-- Task directions --
Your task is to reproduce the entries below word for word.

[Dataset entries]
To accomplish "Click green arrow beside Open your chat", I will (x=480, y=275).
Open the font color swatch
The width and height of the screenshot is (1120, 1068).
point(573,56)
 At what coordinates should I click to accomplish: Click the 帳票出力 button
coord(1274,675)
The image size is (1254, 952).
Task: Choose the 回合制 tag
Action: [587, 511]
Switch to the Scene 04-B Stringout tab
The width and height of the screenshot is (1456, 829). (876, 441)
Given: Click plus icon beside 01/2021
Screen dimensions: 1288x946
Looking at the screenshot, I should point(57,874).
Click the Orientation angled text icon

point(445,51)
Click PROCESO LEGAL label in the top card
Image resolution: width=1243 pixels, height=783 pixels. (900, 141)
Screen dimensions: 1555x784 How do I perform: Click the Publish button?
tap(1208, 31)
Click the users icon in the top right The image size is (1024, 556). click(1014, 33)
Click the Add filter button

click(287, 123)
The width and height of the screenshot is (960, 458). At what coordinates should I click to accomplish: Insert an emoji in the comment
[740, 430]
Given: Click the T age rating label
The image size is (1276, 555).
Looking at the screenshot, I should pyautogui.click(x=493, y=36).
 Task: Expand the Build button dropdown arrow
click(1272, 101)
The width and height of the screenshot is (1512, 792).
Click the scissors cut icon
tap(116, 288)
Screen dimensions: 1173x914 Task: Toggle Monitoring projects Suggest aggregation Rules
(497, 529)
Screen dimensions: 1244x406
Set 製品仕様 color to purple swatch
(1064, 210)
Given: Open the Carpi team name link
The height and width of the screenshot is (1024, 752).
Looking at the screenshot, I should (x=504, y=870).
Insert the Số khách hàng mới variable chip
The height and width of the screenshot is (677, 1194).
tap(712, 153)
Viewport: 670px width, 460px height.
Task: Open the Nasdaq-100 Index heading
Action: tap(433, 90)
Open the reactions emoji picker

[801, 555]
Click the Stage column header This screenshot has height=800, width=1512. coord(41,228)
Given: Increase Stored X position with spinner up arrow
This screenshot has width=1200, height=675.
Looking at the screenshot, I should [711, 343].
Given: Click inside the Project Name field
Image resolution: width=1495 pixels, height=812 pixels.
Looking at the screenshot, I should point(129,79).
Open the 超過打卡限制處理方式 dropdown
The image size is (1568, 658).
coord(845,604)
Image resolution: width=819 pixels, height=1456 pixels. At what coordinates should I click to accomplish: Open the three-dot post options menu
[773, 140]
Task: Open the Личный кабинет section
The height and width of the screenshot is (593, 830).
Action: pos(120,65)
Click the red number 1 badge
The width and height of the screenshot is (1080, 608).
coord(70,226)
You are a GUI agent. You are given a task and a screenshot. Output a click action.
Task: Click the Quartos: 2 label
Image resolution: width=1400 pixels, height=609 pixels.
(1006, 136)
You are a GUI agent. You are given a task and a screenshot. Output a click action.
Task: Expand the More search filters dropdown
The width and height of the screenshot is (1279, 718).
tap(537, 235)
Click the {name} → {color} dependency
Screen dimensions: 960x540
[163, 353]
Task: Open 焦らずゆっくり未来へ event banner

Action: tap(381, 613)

-- Your response --
To accomplish "Click green arrow beside Open your chat", I will (x=480, y=275).
Open the font color swatch
The width and height of the screenshot is (1120, 1068).
point(573,56)
 At what coordinates should I click to accomplish: Click the 帳票出力 button
coord(1274,675)
The image size is (1254, 952).
Task: Choose the 回合制 tag
Action: [587, 511]
Switch to the Scene 04-B Stringout tab
The width and height of the screenshot is (1456, 829). (876, 441)
Given: Click plus icon beside 01/2021
Screen dimensions: 1288x946
Looking at the screenshot, I should point(57,874).
Click the Orientation angled text icon

point(445,51)
Click PROCESO LEGAL label in the top card
Image resolution: width=1243 pixels, height=783 pixels. (900, 141)
Screen dimensions: 1555x784 How do I perform: Click the Publish button?
tap(1208, 31)
Click the users icon in the top right The image size is (1024, 556). click(1014, 33)
Click the Add filter button

click(287, 123)
The width and height of the screenshot is (960, 458). At what coordinates should I click to accomplish: Insert an emoji in the comment
[740, 430]
Given: Click the T age rating label
The image size is (1276, 555).
Looking at the screenshot, I should pyautogui.click(x=493, y=36).
 Task: Expand the Build button dropdown arrow
click(1272, 101)
The width and height of the screenshot is (1512, 792).
Click the scissors cut icon
tap(116, 288)
Screen dimensions: 1173x914 Task: Toggle Monitoring projects Suggest aggregation Rules
(497, 529)
Screen dimensions: 1244x406
Set 製品仕様 color to purple swatch
(1064, 210)
Given: Open the Carpi team name link
The height and width of the screenshot is (1024, 752).
Looking at the screenshot, I should (x=504, y=870).
Insert the Số khách hàng mới variable chip
The height and width of the screenshot is (677, 1194).
tap(712, 153)
Viewport: 670px width, 460px height.
Task: Open the Nasdaq-100 Index heading
Action: tap(433, 90)
Open the reactions emoji picker

[801, 555]
Click the Stage column header This screenshot has height=800, width=1512. coord(41,228)
Given: Increase Stored X position with spinner up arrow
This screenshot has width=1200, height=675.
Looking at the screenshot, I should [711, 343].
Given: Click inside the Project Name field
Image resolution: width=1495 pixels, height=812 pixels.
Looking at the screenshot, I should point(129,79).
Open the 超過打卡限制處理方式 dropdown
The image size is (1568, 658).
coord(845,604)
Image resolution: width=819 pixels, height=1456 pixels. At what coordinates should I click to accomplish: Open the three-dot post options menu
[773, 140]
Task: Open the Личный кабинет section
The height and width of the screenshot is (593, 830).
Action: pos(120,65)
Click the red number 1 badge
The width and height of the screenshot is (1080, 608).
coord(70,226)
You are a GUI agent. You are given a task and a screenshot. Output a click action.
Task: Click the Quartos: 2 label
Image resolution: width=1400 pixels, height=609 pixels.
(1006, 136)
You are a GUI agent. You are given a task and a screenshot. Output a click action.
Task: Expand the More search filters dropdown
The width and height of the screenshot is (1279, 718).
tap(537, 235)
Click the {name} → {color} dependency
Screen dimensions: 960x540
[163, 353]
Task: Open 焦らずゆっくり未来へ event banner

Action: tap(381, 613)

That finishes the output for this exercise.